Data provided:
···

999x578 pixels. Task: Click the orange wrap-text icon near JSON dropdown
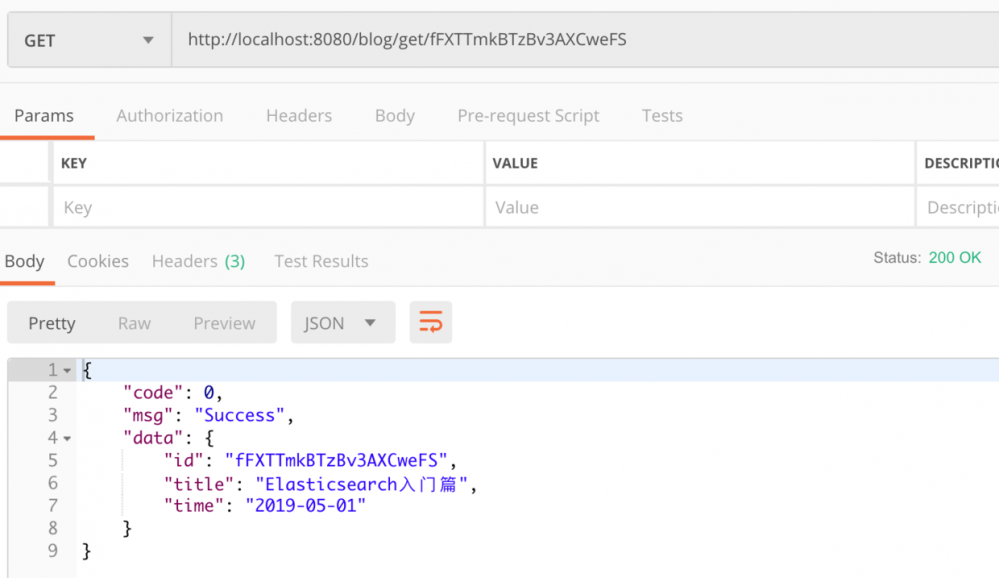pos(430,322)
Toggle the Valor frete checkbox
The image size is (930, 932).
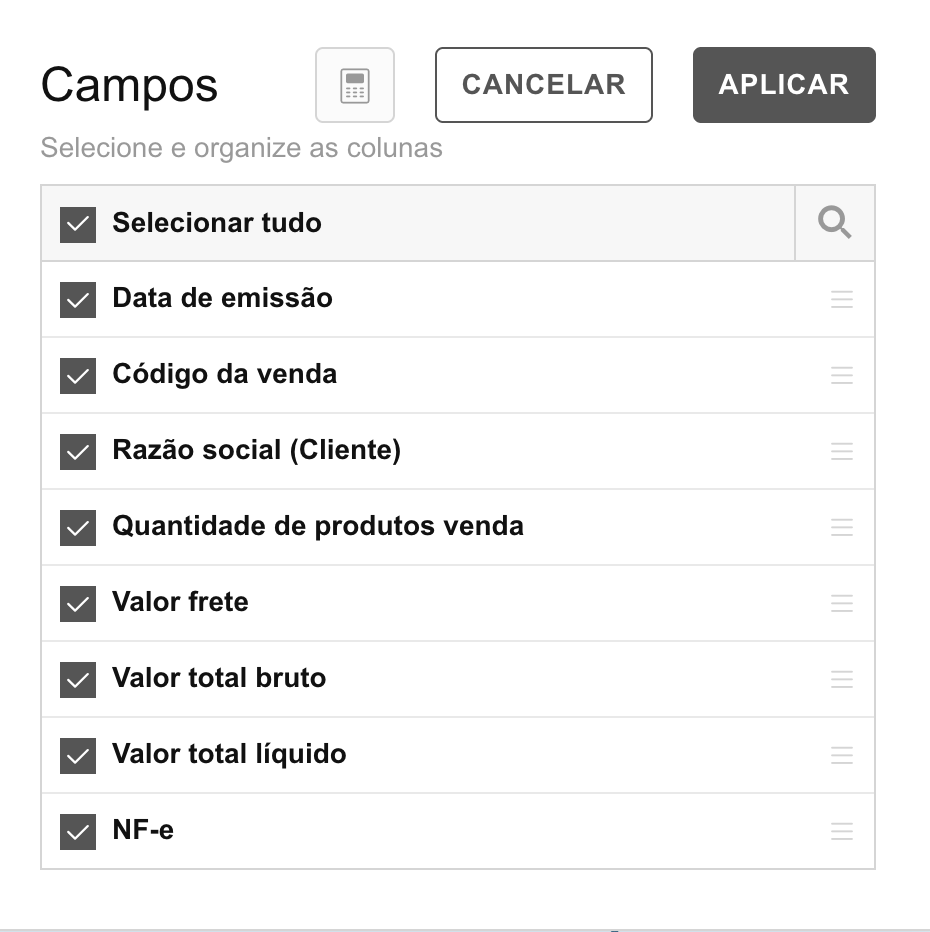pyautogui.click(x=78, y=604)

···

The problem:
Convert the rows above into a numbered list, leaving out any blank lines and omitting the pictures.

Solution:
1. 999x578 pixels. Task: Click the orange wrap-text icon near JSON dropdown
2. pos(430,322)
3. Toggle the Valor frete checkbox
4. The image size is (930, 932).
5. pyautogui.click(x=78, y=604)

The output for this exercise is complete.